7. ...Behind The Outside Boundaries
8. Sertraline
9. Natols
10. Irises And Tulips
11. No Longer Feel Pain
12. Bleed
13. Amplifier
14.  Heaven And A Hope Eternal


     Mmmm... what a wonderful release. It's smooth and deliciously tempting with deep bassy hydraulic drones of differential timbre, clinking, chiming and clanks ("Bellon 1"). Swishy drum and bass with droning faded hornlike atmospherics, and synth sampling of strange noises abound in "There Is Nothing Than Other", "Stringsong 3", "Sertraline", (which brings to mind M. Harris from Scorn.) Lengthy evil drones touched lightly with synthetic high pitches, rumbles, and lurking swirls of ambience expand in "Darkheart."  Leading to "Untitled", a sassy exchange between elements of percussion, tempo, beat and minimal keyboard work, brilliantly delightful.
    "Left For Dead" moves into yet uncharted sounds on this release, powerful noisey drum/bass/hydraulic injections flow together to bring brief walls of tasty noise then slowly fades into a wicked off key chaotic end.  "...Behind The Outside Boundaries", is yet another strange track, upbeat in tempo, it even seems a bit happy in sound and synth, more power drum and bass, horn samples and a marchlike quality.
    More atmospheric textures, drum/bass, intense beats and whipping synth sampling kicks on "Natols", while a more quiet track comes next with the title track "Irises And Tulips", more of that hydraulic drone with fade in timbre plus clinklings of bells, low beating bass and a electro-slaps keeping pace, very nice.
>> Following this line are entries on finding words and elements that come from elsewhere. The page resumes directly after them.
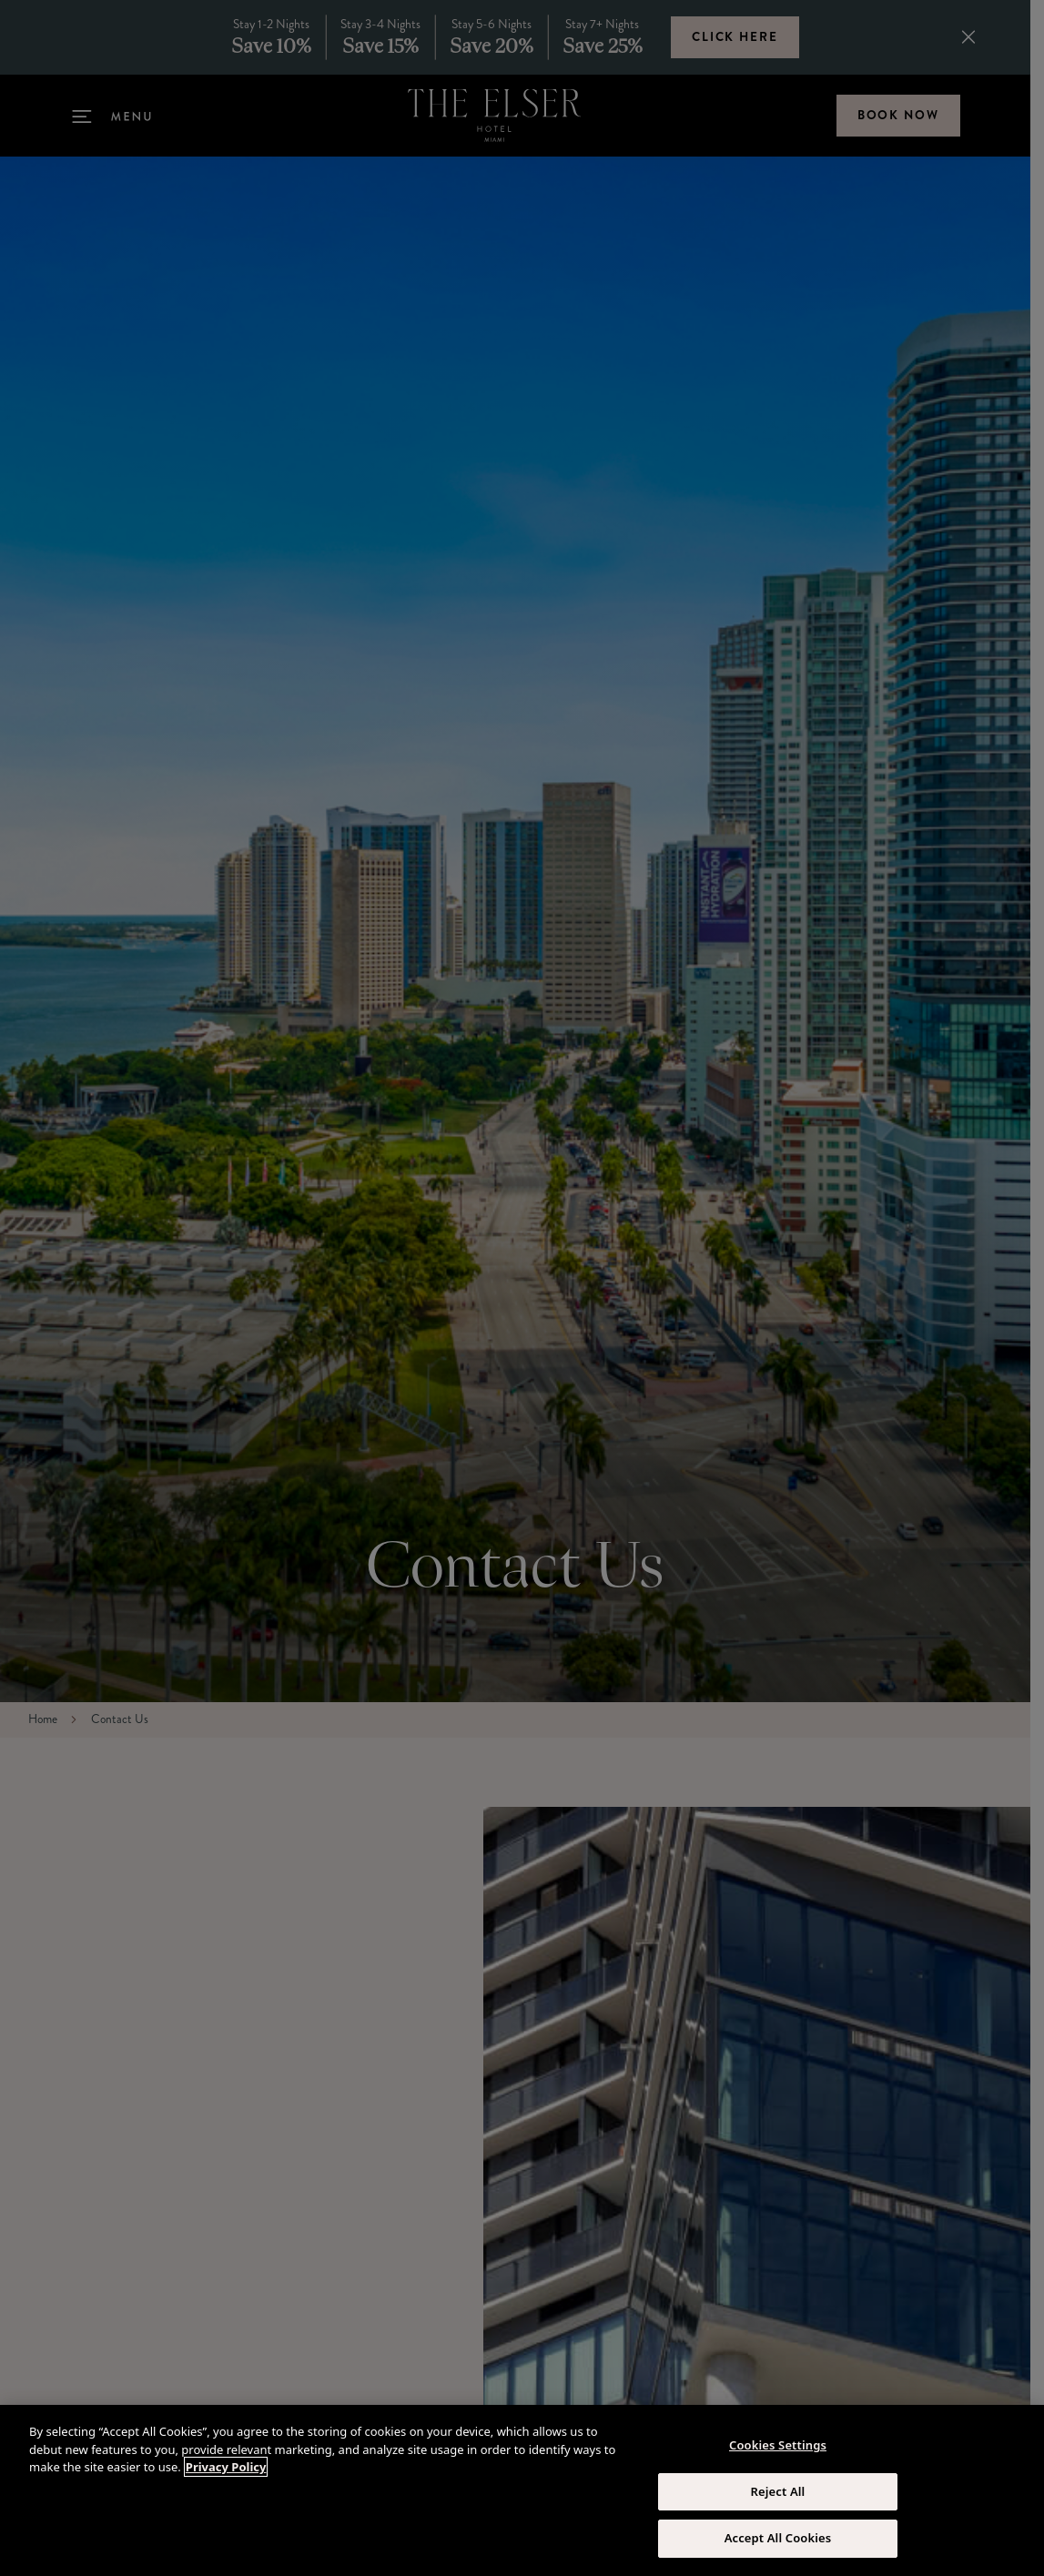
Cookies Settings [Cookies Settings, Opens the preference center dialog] (777, 2445)
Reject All (778, 2491)
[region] (522, 2490)
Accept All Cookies (778, 2538)
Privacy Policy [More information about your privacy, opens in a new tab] (226, 2467)
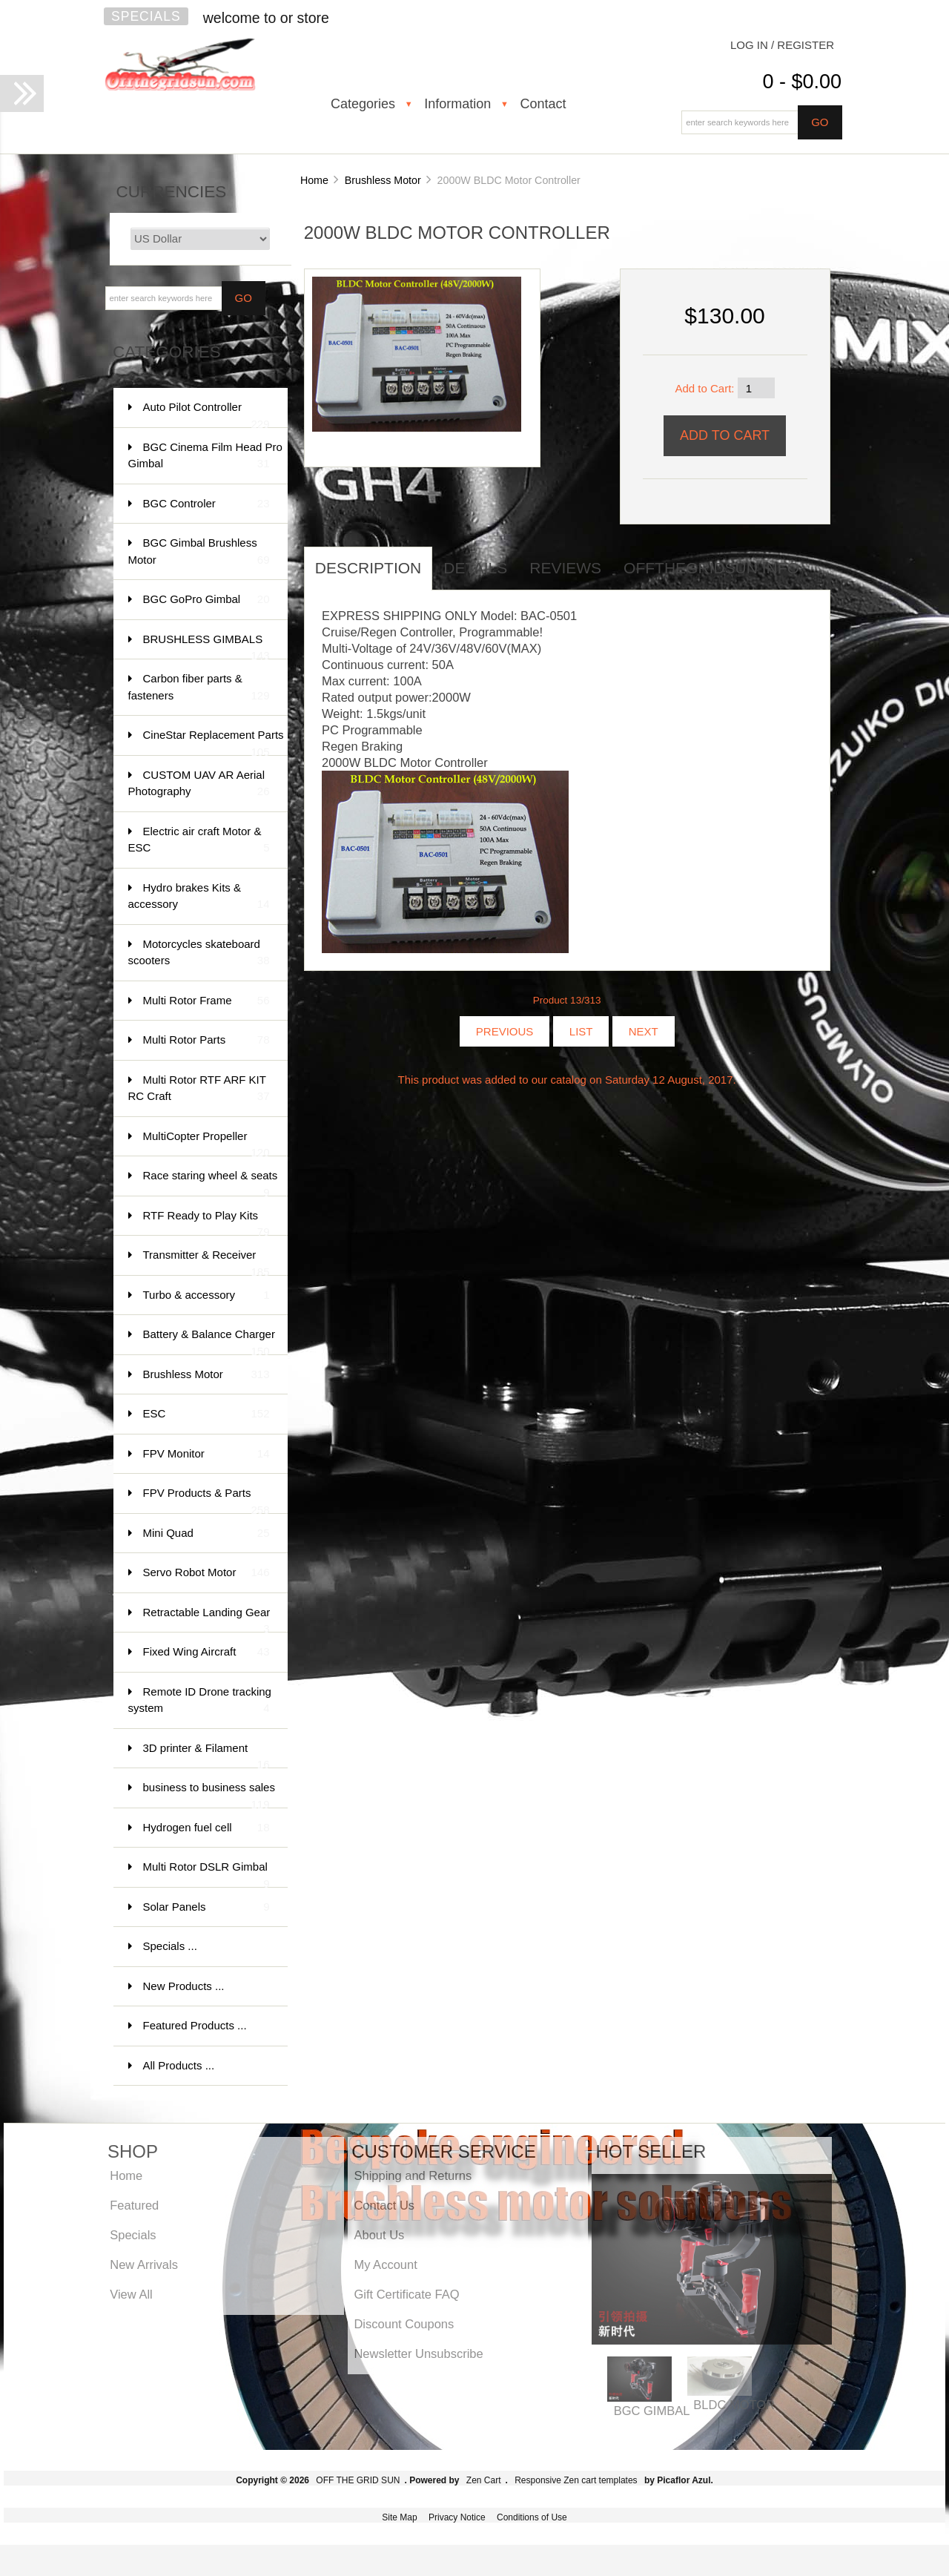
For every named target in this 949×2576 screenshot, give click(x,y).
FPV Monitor (206, 1454)
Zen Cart (483, 2480)
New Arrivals (144, 2264)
The last four tracks are for the most part in keeping with the rest of the CD. Dark, methodic, well composed, very synthetic, churning electronic drones, whirrs and chinkling chimes, powerful elements of percussion (drum/bass/metal de metal, valve-like compressions), a taste of dark orchestral movements ("Amplifier" [I believe this is a live version), and enough diversity to retain my interest ("Heaven And Hope Eternal") and spin this CD on a regular basis. Definitely music with which to pay attention.